TH17 cells are a unique subset of T cells that have important roles in the pathogenesis of inflammatory and autoimmune diseases. Although many studies have demonstrated potent antitumor functions for IL-17 and TH17 cells10, TH17 cells have also been shown to play an active part in tumor pathogenesis11. For instance, IL-17R deficiency increased CD8+ T cell numbers and reduced MDSC tumor infiltration, whereas systemic administration of IL-17 in lymphoma- or melanoma-bearing mice promoted tumor growth, enhanced the number of MDSCs and reduced CD8+ T cell tumor infiltration12. It is established that IL-17 is a proangiogenic factor that acts on endothelial, stromal and cancerous cells and elicits vessel formation to induce tumor vascularization and promote tumor growth13. Therefore, IL-17 is a pleiotropic cytokine with both pro- and antitumorigenic effects, depending on the tumor environment context, degree of inflammation and stability of heterogeneous IL-17–producing cells. More studies are required to understand how chemotherapy affects different sources of IL-17 and how these effects alter the development of pro- and antitumor responses.
The results of Bruchard et al.7 studies have revealed that gemcitabine and 5-fluorouracil, in addition to depleting immunosuppressive MDSCs, also induce the release of cathepsin B from lysosomes and the activation of the NLRP3 inflammasome and caspase-1, which causes IL-1β secretion from MDSCs, resulting in IL-17 production by T cells and promotion of tumor growth. The most important strength of the Bruchard et al.7 study is in providing, probably for the first time, a mechanism-based, rather than empirical, rationale for combination of specific chemotherapeutic agents with specific immunotherapeutic approaches for cancer treatment—IL-1 receptor antagonist was shown to enhance the antitumor effect of 5-fluorouracil. This finding has clear clinical implications because it suggests that only certain chemotherapeutic and immunomodulatory agents should be combined for increasing the efficacy of anticancer therapy.

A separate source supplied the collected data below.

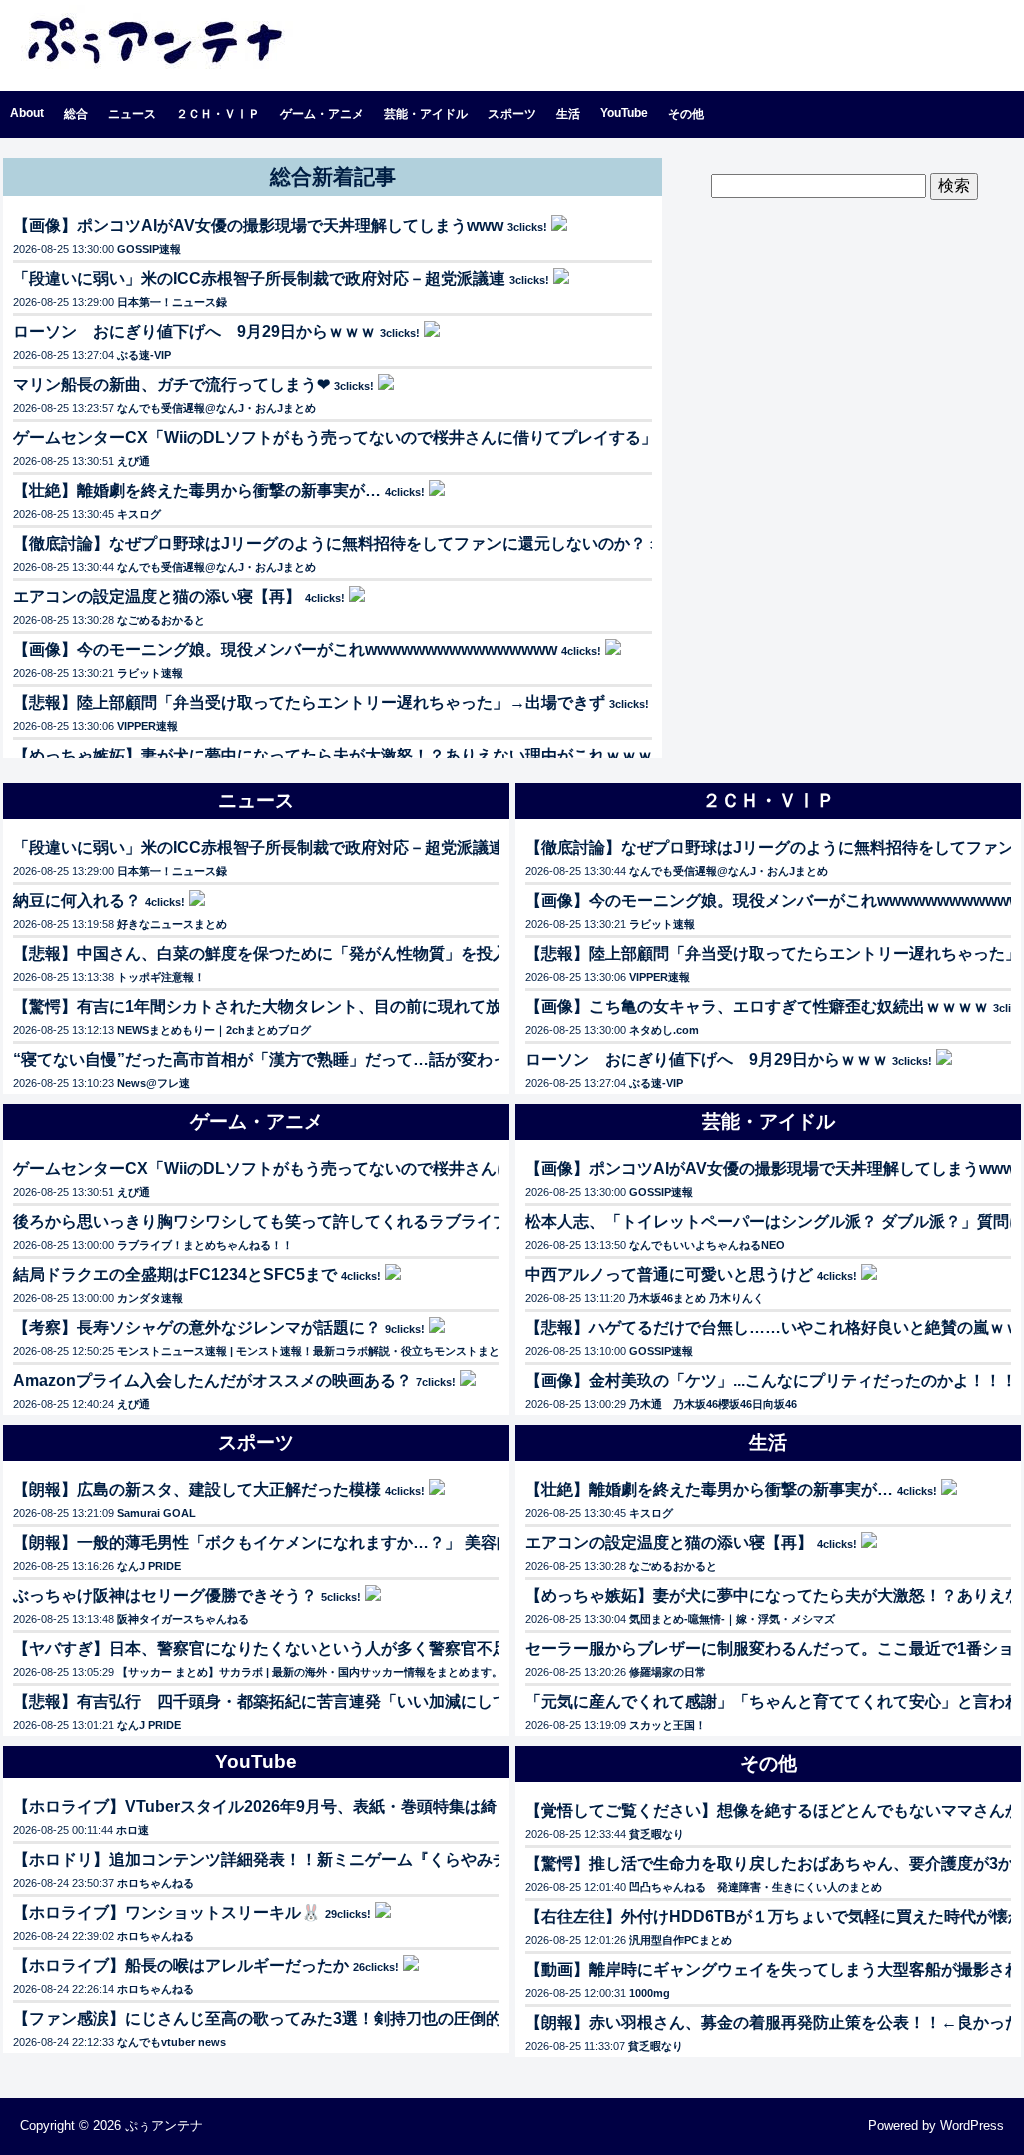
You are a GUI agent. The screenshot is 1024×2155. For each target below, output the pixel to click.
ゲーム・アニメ (322, 114)
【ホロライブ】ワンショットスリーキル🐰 (167, 1912)
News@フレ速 (153, 1083)
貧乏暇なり (656, 1834)
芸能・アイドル (426, 114)
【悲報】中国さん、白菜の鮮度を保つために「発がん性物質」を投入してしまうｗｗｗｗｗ (341, 953)
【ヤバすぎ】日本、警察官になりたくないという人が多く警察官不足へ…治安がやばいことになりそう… (389, 1648)
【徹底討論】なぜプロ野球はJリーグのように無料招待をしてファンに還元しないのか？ (329, 543)
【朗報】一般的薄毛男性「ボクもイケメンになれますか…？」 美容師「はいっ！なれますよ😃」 (361, 1542)
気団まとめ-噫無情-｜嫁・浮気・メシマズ (732, 1619)
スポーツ (512, 114)
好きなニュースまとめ (172, 924)
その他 (686, 114)
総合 (76, 114)
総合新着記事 (333, 176)
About (27, 113)
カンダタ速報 (150, 1298)
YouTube (624, 113)
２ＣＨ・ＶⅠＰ (218, 114)
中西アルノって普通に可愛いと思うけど (669, 1274)
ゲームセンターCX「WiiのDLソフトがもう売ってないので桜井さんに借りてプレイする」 (335, 437)
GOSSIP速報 (149, 249)
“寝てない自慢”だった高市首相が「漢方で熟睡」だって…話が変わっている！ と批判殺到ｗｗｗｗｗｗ (383, 1059)
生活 (568, 114)
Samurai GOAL (156, 1513)
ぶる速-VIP (144, 355)
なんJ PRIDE (149, 1566)
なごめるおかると (161, 620)
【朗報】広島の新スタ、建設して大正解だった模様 (197, 1489)
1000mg (649, 1993)
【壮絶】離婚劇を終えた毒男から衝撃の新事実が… (197, 490)
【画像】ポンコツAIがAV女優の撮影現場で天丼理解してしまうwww (258, 225)
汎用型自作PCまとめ (680, 1940)
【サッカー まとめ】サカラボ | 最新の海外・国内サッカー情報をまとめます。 (310, 1672)
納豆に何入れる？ (77, 900)
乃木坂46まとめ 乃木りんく (696, 1298)
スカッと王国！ (667, 1725)
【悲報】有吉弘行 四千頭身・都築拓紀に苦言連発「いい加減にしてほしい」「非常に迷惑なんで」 (373, 1701)
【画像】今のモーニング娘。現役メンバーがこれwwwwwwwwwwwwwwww (285, 649)
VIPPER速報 (147, 726)
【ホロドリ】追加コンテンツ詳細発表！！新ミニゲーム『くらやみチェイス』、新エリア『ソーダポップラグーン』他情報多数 (469, 1859)
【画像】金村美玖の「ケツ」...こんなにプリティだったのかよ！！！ (771, 1380)
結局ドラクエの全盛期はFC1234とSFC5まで (175, 1274)
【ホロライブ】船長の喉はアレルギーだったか (181, 1965)
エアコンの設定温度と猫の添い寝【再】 (157, 596)
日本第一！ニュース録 (172, 302)
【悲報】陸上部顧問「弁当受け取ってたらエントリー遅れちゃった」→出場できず (309, 702)
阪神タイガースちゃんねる (183, 1619)
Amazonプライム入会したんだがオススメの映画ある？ (212, 1380)
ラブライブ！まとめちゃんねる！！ (205, 1245)
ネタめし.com (664, 1030)
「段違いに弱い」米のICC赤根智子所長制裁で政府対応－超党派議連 (259, 278)
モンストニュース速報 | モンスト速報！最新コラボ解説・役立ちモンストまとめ (314, 1351)
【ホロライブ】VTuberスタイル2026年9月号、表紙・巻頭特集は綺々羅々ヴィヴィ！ (319, 1806)
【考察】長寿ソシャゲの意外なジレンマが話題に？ (197, 1327)
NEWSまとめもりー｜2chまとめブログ (214, 1030)
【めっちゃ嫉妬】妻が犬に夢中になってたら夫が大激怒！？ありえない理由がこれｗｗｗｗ (341, 755)
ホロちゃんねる (155, 1883)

Understanding the immunological events occurring in both animal models and patients undergoing chemotherapy should guide decisions about the development of appropriate combinations and scheduling for the integration of chemotherapy with immunotherapy. The study by Bruchard et al.7 represents an excellent example of how comprehensive exploration of the interplay between chemotherapeutic drugs, tumor cell death and immune cells can improve diagnostic, prognostic and therapeutic management of cancer.
Footnotes
COMPETING FINANCIAL INTERESTS
The author declares no competing financial interests.